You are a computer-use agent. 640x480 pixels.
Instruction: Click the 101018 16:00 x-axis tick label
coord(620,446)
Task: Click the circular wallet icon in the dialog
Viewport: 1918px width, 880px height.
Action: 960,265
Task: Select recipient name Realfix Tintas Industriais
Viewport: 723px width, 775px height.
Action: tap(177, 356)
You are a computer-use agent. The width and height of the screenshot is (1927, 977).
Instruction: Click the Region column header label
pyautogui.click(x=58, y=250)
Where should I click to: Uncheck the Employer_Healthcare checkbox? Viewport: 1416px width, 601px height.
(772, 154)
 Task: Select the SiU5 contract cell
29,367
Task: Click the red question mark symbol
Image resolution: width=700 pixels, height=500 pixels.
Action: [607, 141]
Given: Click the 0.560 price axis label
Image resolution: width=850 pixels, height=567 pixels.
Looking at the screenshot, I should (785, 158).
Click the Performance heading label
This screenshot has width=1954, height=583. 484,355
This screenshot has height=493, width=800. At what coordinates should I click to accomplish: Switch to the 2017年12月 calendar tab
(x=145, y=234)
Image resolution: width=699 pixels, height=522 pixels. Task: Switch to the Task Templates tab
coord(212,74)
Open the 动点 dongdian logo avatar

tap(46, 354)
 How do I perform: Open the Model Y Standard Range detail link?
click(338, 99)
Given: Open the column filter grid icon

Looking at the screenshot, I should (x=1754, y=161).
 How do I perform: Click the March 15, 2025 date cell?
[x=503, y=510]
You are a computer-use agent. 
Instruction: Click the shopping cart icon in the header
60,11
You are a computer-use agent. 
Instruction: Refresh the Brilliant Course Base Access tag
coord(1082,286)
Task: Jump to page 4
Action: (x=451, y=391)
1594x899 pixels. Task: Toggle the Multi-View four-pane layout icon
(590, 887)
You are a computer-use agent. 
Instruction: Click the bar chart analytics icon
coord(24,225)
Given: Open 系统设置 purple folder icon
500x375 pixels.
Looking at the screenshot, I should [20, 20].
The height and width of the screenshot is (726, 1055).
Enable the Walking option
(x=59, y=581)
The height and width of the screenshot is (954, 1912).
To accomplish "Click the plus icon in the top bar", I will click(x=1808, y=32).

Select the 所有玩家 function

◆ ◆ ◆ ◆ ◆

▸ **Exercise aim**
Every record shown above should appear again in your answer, unchanged.

▸ **Solution**
You are a computer-use agent. 640x480 pixels.
Instruction: Click the 101018 16:00 x-axis tick label
coord(620,446)
Task: Click the circular wallet icon in the dialog
Viewport: 1918px width, 880px height.
Action: 960,265
Task: Select recipient name Realfix Tintas Industriais
Viewport: 723px width, 775px height.
Action: tap(177, 356)
You are a computer-use agent. The width and height of the screenshot is (1927, 977).
Instruction: Click the Region column header label
pyautogui.click(x=58, y=250)
Where should I click to: Uncheck the Employer_Healthcare checkbox? Viewport: 1416px width, 601px height.
(772, 154)
 Task: Select the SiU5 contract cell
29,367
Task: Click the red question mark symbol
Image resolution: width=700 pixels, height=500 pixels.
Action: [607, 141]
Given: Click the 0.560 price axis label
Image resolution: width=850 pixels, height=567 pixels.
Looking at the screenshot, I should (785, 158).
Click the Performance heading label
This screenshot has width=1954, height=583. 484,355
This screenshot has height=493, width=800. At what coordinates should I click to accomplish: Switch to the 2017年12月 calendar tab
(x=145, y=234)
Image resolution: width=699 pixels, height=522 pixels. Task: Switch to the Task Templates tab
coord(212,74)
Open the 动点 dongdian logo avatar

tap(46, 354)
 How do I perform: Open the Model Y Standard Range detail link?
click(338, 99)
Given: Open the column filter grid icon

Looking at the screenshot, I should (x=1754, y=161).
 How do I perform: Click the March 15, 2025 date cell?
[x=503, y=510]
You are a computer-use agent. 
Instruction: Click the shopping cart icon in the header
60,11
You are a computer-use agent. 
Instruction: Refresh the Brilliant Course Base Access tag
coord(1082,286)
Task: Jump to page 4
Action: (x=451, y=391)
1594x899 pixels. Task: Toggle the Multi-View four-pane layout icon
(590, 887)
You are a computer-use agent. 
Instruction: Click the bar chart analytics icon
coord(24,225)
Given: Open 系统设置 purple folder icon
500x375 pixels.
Looking at the screenshot, I should [20, 20].
The height and width of the screenshot is (726, 1055).
Enable the Walking option
(x=59, y=581)
The height and width of the screenshot is (954, 1912).
To accomplish "Click the plus icon in the top bar", I will click(x=1808, y=32).

Select the 所有玩家 function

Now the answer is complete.